Un juge fédéral américain a annulé la politique de l’administration Trump qui suspendait la délivrance de visas d’immigration aux ressortissants de 75 pays. La décision constitue un revers judiciaire pour Washington, dont la mesure touchait particulièrement de nombreux pays africains.
La juge Jeannette Vargas, du tribunal fédéral de Manhattan, a estimé que la politique mise en place par le département d’État, sous l’autorité du secrétaire d’État Marco Rubio, était « manifestement illégale ». Selon elle, le département d’État a dépassé les pouvoirs que lui confère la législation américaine en imposant une suspension générale fondée sur la nationalité des demandeurs.
La mesure, entrée en vigueur en janvier 2026, concernait uniquement les visas d’immigration, notamment dans le cadre du regroupement familial ou de l’installation permanente, et non les visas temporaires de tourisme ou de visite. Washington justifiait cette décision par le risque que certains immigrants deviennent dépendants des aides publiques américaines.
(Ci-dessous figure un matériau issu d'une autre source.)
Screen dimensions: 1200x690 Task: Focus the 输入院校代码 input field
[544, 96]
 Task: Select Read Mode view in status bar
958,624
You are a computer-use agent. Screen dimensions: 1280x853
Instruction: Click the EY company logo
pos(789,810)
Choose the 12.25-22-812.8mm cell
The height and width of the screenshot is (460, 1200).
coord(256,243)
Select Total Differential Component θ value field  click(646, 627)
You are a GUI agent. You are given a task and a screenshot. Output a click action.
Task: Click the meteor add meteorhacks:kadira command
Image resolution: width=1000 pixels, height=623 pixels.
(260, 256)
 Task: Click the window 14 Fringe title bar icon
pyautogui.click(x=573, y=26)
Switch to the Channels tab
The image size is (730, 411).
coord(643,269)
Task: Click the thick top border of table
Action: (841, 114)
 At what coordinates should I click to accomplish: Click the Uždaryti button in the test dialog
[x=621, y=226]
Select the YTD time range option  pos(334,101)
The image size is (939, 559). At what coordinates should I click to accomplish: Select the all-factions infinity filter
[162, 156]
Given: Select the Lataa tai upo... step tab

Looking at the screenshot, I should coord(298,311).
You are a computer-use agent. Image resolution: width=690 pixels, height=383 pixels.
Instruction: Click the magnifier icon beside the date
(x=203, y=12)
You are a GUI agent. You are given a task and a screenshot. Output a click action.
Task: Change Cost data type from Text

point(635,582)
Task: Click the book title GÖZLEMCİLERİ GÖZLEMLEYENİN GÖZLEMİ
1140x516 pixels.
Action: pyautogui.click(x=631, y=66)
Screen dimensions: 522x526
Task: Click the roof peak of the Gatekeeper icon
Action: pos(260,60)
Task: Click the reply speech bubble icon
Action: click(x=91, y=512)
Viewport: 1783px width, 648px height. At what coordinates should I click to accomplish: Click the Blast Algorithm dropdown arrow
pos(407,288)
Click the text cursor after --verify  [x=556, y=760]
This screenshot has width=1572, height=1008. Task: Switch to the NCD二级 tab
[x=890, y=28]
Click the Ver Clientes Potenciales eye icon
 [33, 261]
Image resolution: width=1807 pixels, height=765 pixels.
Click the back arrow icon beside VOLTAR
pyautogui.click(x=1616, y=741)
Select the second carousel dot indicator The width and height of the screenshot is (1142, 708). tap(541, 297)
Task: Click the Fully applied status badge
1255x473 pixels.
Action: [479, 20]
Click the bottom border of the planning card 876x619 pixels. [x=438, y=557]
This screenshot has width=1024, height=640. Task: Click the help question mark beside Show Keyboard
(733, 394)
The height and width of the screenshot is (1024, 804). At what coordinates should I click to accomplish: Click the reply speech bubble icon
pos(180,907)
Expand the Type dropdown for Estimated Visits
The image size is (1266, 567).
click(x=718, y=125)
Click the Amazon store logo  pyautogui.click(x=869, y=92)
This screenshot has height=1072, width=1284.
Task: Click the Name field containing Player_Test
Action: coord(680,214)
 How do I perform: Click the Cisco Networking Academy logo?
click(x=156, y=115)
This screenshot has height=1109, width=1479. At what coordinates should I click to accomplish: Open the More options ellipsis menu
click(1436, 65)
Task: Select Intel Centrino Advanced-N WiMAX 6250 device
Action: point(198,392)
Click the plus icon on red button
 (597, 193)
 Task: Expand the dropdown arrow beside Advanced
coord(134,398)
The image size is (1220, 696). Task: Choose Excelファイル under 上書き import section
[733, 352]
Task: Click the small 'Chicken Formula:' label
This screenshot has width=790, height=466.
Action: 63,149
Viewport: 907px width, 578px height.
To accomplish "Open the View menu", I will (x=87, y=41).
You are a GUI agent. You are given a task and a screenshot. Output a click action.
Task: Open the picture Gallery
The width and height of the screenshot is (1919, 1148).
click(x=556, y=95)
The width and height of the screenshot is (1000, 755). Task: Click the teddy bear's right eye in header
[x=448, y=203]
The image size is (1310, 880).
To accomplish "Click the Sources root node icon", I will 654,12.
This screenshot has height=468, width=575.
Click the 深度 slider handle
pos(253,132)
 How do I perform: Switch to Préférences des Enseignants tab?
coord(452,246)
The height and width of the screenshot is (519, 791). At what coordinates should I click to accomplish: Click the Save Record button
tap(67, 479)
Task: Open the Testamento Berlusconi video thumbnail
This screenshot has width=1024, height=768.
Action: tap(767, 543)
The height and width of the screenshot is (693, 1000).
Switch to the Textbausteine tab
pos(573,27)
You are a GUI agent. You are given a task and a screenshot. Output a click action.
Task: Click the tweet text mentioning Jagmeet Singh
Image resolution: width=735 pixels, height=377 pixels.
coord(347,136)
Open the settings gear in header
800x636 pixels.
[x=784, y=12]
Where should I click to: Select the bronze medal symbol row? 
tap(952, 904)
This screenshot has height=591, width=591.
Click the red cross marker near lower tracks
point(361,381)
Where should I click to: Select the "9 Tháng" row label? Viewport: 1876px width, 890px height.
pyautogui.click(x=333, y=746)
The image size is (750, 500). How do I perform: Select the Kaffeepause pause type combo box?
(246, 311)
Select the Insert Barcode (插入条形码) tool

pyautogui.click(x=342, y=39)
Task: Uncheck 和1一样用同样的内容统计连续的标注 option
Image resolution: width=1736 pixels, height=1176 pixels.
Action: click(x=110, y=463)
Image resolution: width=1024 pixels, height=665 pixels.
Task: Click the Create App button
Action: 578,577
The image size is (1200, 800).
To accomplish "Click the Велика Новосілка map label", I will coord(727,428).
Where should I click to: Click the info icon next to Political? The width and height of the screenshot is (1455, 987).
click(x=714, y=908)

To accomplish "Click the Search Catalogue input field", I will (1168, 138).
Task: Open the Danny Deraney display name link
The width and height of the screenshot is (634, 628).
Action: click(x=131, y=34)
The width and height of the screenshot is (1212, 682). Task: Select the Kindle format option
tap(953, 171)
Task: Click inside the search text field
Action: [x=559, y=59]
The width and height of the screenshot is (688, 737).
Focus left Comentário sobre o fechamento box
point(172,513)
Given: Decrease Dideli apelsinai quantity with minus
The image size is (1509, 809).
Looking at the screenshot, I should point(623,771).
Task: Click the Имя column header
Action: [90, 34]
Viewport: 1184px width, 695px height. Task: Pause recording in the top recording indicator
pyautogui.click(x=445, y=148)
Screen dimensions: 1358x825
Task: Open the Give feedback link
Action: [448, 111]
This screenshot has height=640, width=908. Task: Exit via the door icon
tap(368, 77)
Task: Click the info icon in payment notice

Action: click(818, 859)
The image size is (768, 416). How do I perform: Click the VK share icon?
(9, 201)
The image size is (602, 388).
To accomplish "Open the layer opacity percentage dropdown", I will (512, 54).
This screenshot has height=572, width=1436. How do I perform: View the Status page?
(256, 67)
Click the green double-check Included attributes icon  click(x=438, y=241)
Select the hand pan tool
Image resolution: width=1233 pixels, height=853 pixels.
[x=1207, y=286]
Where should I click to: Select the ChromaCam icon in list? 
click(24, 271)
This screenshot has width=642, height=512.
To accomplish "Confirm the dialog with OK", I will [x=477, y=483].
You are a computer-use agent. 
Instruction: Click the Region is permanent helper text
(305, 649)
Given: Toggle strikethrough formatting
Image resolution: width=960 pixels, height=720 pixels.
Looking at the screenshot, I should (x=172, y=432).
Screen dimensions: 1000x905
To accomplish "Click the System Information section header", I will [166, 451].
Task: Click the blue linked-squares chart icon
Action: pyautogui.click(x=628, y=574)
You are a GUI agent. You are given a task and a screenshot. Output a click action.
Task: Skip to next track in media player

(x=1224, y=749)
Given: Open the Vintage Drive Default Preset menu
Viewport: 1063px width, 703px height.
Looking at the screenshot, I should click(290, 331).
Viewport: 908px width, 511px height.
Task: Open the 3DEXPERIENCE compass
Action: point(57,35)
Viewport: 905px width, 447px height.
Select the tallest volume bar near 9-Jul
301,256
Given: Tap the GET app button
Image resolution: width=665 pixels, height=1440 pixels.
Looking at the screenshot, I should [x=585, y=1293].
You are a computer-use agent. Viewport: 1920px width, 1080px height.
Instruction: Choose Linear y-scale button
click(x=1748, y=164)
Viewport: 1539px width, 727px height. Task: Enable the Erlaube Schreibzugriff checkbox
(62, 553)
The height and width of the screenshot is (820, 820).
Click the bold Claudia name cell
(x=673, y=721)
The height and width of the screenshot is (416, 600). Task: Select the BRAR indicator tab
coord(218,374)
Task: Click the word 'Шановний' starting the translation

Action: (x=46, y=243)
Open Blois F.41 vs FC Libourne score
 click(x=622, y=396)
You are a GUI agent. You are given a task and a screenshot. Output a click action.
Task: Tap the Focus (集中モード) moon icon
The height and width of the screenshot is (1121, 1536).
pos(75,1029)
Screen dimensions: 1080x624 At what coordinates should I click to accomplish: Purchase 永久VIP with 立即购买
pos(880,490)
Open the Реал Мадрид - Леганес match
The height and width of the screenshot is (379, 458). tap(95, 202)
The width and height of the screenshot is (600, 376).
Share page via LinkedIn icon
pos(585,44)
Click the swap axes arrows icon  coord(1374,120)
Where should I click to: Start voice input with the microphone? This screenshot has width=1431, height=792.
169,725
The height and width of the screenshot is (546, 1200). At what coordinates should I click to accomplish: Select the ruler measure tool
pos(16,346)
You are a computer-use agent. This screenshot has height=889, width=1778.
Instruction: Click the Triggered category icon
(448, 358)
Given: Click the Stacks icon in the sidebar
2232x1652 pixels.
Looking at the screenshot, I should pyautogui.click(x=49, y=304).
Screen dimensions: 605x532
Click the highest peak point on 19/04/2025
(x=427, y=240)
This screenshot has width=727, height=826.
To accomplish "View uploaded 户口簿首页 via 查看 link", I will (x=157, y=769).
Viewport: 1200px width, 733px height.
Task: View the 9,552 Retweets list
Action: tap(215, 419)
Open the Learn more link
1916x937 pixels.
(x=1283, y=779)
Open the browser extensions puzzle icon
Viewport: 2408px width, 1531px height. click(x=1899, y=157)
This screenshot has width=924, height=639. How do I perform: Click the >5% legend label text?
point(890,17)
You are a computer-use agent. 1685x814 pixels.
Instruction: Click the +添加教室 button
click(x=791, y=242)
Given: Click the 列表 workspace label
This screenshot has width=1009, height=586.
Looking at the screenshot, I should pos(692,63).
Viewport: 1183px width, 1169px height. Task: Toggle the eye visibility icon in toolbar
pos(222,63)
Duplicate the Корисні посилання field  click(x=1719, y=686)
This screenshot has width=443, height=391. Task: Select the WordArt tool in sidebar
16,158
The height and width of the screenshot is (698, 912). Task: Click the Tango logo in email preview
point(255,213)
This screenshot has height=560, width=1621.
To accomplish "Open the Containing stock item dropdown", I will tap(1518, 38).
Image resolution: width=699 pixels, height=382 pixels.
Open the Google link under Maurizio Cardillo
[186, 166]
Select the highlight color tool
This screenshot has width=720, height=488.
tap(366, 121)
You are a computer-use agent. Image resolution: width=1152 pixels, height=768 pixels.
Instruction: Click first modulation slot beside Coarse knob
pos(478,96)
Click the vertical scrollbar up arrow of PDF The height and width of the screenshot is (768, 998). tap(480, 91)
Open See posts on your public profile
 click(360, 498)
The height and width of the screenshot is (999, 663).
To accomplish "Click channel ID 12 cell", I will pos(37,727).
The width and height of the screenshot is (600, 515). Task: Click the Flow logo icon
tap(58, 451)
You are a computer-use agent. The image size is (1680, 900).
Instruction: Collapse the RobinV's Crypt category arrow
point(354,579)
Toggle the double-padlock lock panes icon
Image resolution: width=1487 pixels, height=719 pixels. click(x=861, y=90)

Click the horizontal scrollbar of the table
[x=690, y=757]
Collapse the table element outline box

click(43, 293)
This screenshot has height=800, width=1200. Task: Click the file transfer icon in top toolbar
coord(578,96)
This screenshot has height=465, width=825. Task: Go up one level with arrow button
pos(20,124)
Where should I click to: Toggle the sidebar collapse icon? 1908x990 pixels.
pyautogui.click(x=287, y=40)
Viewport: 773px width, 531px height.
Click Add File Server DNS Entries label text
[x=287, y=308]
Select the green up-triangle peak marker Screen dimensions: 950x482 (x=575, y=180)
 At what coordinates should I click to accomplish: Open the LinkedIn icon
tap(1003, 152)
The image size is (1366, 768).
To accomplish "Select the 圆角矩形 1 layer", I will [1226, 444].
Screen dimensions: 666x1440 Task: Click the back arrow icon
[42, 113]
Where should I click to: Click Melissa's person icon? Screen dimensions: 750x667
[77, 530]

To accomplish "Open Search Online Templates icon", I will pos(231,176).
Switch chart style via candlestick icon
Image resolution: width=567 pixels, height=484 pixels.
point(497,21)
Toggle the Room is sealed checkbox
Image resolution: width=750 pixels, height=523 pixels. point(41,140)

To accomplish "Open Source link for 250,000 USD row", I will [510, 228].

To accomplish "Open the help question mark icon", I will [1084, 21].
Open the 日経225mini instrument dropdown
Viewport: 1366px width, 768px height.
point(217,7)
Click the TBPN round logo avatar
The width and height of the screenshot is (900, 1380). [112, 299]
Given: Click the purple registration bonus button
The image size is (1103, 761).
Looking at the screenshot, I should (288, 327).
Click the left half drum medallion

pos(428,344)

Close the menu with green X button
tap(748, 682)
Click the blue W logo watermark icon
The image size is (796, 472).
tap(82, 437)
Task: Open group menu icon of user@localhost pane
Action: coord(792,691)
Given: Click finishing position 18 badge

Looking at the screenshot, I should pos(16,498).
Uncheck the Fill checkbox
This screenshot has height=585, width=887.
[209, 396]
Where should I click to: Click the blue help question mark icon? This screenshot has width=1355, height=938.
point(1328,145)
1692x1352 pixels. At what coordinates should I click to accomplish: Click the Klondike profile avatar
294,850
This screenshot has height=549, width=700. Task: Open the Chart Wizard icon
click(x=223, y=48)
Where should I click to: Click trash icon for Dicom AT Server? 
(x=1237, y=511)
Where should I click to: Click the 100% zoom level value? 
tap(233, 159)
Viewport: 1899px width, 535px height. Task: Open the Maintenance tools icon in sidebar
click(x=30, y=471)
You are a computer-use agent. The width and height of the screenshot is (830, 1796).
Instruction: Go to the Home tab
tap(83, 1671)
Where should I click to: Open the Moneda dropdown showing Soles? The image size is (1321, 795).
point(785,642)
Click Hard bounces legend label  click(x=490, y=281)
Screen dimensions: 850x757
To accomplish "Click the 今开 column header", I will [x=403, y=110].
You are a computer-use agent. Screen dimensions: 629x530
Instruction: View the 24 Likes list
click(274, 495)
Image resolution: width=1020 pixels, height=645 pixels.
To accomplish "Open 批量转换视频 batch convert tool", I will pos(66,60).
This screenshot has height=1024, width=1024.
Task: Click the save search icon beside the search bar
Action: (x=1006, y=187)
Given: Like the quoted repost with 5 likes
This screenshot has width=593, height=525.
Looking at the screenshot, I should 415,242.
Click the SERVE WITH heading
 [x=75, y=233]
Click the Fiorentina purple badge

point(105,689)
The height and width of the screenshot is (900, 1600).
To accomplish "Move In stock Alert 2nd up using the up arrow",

En Afrique, la liste comprenait notamment le Nigeria, le Cameroun, le Ghana, la Côte d’Ivoire, le Sénégal, le Liberia, la Guinée, le Togo, le Rwanda, la République démocratique du Congo, la République du Congo, l’Éthiopie, la Somalie, le Soudan, le Soudan du Sud, l’Ouganda et la Tanzanie, entre autres.
La décision fait suite à une plainte déposée par des organisations de défense des migrants, dont African Communities Together, ainsi que par des demandeurs de visas et des citoyens américains souhaitant faire venir des membres de leurs familles.
Cette décision oblige désormais l’administration américaine à revoir sa politique. Le département d’État n’avait pas encore annoncé, au moment de la décision, s’il comptait faire appel.